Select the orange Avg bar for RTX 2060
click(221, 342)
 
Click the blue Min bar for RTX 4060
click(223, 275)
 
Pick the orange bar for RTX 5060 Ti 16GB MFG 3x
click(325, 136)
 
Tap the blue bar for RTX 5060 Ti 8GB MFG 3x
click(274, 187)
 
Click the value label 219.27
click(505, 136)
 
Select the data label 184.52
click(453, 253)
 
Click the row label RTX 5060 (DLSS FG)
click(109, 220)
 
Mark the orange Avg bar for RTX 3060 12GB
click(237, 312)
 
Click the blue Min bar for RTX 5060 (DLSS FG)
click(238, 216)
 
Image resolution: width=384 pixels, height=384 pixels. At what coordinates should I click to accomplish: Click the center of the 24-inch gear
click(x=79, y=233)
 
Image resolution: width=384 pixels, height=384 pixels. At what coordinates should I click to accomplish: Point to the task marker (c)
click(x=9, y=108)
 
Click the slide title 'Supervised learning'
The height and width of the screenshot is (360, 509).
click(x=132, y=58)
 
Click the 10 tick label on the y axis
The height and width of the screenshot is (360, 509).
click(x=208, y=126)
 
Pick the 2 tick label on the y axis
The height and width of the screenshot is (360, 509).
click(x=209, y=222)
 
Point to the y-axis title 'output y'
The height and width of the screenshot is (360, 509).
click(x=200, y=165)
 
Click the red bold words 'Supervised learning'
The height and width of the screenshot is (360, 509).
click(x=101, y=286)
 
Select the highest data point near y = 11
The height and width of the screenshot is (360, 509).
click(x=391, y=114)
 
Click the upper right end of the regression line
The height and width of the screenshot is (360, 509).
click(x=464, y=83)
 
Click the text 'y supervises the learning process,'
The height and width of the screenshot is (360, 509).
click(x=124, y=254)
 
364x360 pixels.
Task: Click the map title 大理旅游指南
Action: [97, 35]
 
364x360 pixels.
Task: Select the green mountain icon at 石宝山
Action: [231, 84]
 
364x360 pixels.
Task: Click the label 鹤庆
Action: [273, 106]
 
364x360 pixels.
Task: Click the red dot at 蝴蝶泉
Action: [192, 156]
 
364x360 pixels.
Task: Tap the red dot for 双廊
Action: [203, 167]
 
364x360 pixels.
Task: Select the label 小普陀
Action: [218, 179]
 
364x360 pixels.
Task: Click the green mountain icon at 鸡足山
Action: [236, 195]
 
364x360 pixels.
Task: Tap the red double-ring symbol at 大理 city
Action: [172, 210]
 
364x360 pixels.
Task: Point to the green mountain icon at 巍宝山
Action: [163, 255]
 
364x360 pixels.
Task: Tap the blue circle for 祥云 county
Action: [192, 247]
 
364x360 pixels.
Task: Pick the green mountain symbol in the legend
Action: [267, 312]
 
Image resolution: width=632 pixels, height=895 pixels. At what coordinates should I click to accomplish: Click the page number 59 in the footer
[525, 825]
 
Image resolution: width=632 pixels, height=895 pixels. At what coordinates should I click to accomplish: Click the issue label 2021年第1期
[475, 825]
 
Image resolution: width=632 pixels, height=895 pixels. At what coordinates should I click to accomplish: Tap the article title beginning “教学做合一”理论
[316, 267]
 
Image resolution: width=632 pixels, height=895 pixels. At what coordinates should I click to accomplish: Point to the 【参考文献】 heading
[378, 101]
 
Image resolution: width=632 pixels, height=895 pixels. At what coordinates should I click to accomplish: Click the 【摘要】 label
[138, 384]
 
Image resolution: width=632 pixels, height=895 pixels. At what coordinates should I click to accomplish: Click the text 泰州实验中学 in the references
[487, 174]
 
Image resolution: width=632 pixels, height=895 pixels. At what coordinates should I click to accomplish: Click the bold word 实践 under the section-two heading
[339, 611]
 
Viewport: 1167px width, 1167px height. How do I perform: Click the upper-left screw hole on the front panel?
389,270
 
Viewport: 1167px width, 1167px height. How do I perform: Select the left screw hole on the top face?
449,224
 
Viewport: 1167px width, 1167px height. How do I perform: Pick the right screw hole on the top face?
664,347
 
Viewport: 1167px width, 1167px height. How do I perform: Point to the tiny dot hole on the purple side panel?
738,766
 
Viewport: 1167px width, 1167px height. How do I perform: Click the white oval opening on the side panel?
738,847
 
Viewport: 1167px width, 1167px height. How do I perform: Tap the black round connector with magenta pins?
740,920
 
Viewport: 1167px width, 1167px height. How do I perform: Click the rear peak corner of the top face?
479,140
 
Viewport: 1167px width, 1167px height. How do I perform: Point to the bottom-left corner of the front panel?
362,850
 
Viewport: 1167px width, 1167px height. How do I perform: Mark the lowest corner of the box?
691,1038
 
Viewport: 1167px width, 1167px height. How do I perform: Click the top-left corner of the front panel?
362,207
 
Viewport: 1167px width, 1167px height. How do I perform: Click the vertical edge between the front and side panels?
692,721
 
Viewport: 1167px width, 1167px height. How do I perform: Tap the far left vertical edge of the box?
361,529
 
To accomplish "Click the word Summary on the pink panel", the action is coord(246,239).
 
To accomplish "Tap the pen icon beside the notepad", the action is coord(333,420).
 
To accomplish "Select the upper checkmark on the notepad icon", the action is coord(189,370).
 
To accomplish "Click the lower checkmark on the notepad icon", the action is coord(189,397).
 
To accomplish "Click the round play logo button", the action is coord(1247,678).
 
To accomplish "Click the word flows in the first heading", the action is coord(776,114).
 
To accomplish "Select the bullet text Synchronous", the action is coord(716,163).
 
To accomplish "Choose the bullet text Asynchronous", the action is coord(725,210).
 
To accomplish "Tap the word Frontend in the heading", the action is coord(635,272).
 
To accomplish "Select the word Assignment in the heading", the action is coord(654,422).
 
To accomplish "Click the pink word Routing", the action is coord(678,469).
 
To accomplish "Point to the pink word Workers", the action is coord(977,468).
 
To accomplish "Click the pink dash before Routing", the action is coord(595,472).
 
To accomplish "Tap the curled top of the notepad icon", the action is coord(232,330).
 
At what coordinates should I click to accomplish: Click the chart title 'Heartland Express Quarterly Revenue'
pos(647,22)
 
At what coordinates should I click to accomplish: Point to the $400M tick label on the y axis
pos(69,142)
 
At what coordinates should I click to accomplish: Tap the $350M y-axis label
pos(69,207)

------------------------------------------------------------

Can you copy out every item above, line for line, without changing a word?

*WRITTEN SOLUTION:*
Select the orange Avg bar for RTX 2060
click(221, 342)
 
Click the blue Min bar for RTX 4060
click(223, 275)
 
Pick the orange bar for RTX 5060 Ti 16GB MFG 3x
click(325, 136)
 
Tap the blue bar for RTX 5060 Ti 8GB MFG 3x
click(274, 187)
 
Click the value label 219.27
click(505, 136)
 
Select the data label 184.52
click(453, 253)
 
Click the row label RTX 5060 (DLSS FG)
click(109, 220)
 
Mark the orange Avg bar for RTX 3060 12GB
click(237, 312)
 
Click the blue Min bar for RTX 5060 (DLSS FG)
click(238, 216)
 
Image resolution: width=384 pixels, height=384 pixels. At what coordinates should I click to accomplish: Click the center of the 24-inch gear
click(x=79, y=233)
 
Image resolution: width=384 pixels, height=384 pixels. At what coordinates should I click to accomplish: Point to the task marker (c)
click(x=9, y=108)
 
Click the slide title 'Supervised learning'
The height and width of the screenshot is (360, 509).
click(x=132, y=58)
 
Click the 10 tick label on the y axis
The height and width of the screenshot is (360, 509).
click(x=208, y=126)
 
Pick the 2 tick label on the y axis
The height and width of the screenshot is (360, 509).
click(x=209, y=222)
 
Point to the y-axis title 'output y'
The height and width of the screenshot is (360, 509).
click(x=200, y=165)
 
Click the red bold words 'Supervised learning'
The height and width of the screenshot is (360, 509).
click(x=101, y=286)
 
Select the highest data point near y = 11
The height and width of the screenshot is (360, 509).
click(x=391, y=114)
 
Click the upper right end of the regression line
The height and width of the screenshot is (360, 509).
click(x=464, y=83)
 
Click the text 'y supervises the learning process,'
The height and width of the screenshot is (360, 509).
click(x=124, y=254)
 
364x360 pixels.
Task: Click the map title 大理旅游指南
Action: [97, 35]
 
364x360 pixels.
Task: Select the green mountain icon at 石宝山
Action: [231, 84]
 
364x360 pixels.
Task: Click the label 鹤庆
Action: [273, 106]
 
364x360 pixels.
Task: Click the red dot at 蝴蝶泉
Action: [192, 156]
 
364x360 pixels.
Task: Tap the red dot for 双廊
Action: [203, 167]
 
364x360 pixels.
Task: Select the label 小普陀
Action: [218, 179]
 
364x360 pixels.
Task: Click the green mountain icon at 鸡足山
Action: [236, 195]
 
364x360 pixels.
Task: Tap the red double-ring symbol at 大理 city
Action: [172, 210]
 
364x360 pixels.
Task: Point to the green mountain icon at 巍宝山
Action: [163, 255]
 
364x360 pixels.
Task: Tap the blue circle for 祥云 county
Action: [192, 247]
 
364x360 pixels.
Task: Pick the green mountain symbol in the legend
Action: [267, 312]
 
Image resolution: width=632 pixels, height=895 pixels. At what coordinates should I click to accomplish: Click the page number 59 in the footer
[525, 825]
 
Image resolution: width=632 pixels, height=895 pixels. At what coordinates should I click to accomplish: Click the issue label 2021年第1期
[475, 825]
 
Image resolution: width=632 pixels, height=895 pixels. At what coordinates should I click to accomplish: Tap the article title beginning “教学做合一”理论
[316, 267]
 
Image resolution: width=632 pixels, height=895 pixels. At what coordinates should I click to accomplish: Point to the 【参考文献】 heading
[378, 101]
 
Image resolution: width=632 pixels, height=895 pixels. At what coordinates should I click to accomplish: Click the 【摘要】 label
[138, 384]
 
Image resolution: width=632 pixels, height=895 pixels. At what coordinates should I click to accomplish: Click the text 泰州实验中学 in the references
[487, 174]
 
Image resolution: width=632 pixels, height=895 pixels. At what coordinates should I click to accomplish: Click the bold word 实践 under the section-two heading
[339, 611]
 
Viewport: 1167px width, 1167px height. How do I perform: Click the upper-left screw hole on the front panel?
389,270
 
Viewport: 1167px width, 1167px height. How do I perform: Select the left screw hole on the top face?
449,224
 
Viewport: 1167px width, 1167px height. How do I perform: Pick the right screw hole on the top face?
664,347
 
Viewport: 1167px width, 1167px height. How do I perform: Point to the tiny dot hole on the purple side panel?
738,766
 
Viewport: 1167px width, 1167px height. How do I perform: Click the white oval opening on the side panel?
738,847
 
Viewport: 1167px width, 1167px height. How do I perform: Tap the black round connector with magenta pins?
740,920
 
Viewport: 1167px width, 1167px height. How do I perform: Click the rear peak corner of the top face?
479,140
 
Viewport: 1167px width, 1167px height. How do I perform: Point to the bottom-left corner of the front panel?
362,850
 
Viewport: 1167px width, 1167px height. How do I perform: Mark the lowest corner of the box?
691,1038
 
Viewport: 1167px width, 1167px height. How do I perform: Click the top-left corner of the front panel?
362,207
 
Viewport: 1167px width, 1167px height. How do I perform: Click the vertical edge between the front and side panels?
692,721
 
Viewport: 1167px width, 1167px height. How do I perform: Tap the far left vertical edge of the box?
361,529
 
To accomplish "Click the word Summary on the pink panel", the action is coord(246,239).
 
To accomplish "Tap the pen icon beside the notepad", the action is coord(333,420).
 
To accomplish "Select the upper checkmark on the notepad icon", the action is coord(189,370).
 
To accomplish "Click the lower checkmark on the notepad icon", the action is coord(189,397).
 
To accomplish "Click the round play logo button", the action is coord(1247,678).
 
To accomplish "Click the word flows in the first heading", the action is coord(776,114).
 
To accomplish "Select the bullet text Synchronous", the action is coord(716,163).
 
To accomplish "Choose the bullet text Asynchronous", the action is coord(725,210).
 
To accomplish "Tap the word Frontend in the heading", the action is coord(635,272).
 
To accomplish "Select the word Assignment in the heading", the action is coord(654,422).
 
To accomplish "Click the pink word Routing", the action is coord(678,469).
 
To accomplish "Point to the pink word Workers", the action is coord(977,468).
 
To accomplish "Click the pink dash before Routing", the action is coord(595,472).
 
To accomplish "Tap the curled top of the notepad icon", the action is coord(232,330).
 
At what coordinates should I click to accomplish: Click the chart title 'Heartland Express Quarterly Revenue'
pos(647,22)
 
At what coordinates should I click to accomplish: Point to the $400M tick label on the y axis
pos(69,142)
 
At what coordinates should I click to accomplish: Tap the $350M y-axis label
pos(69,207)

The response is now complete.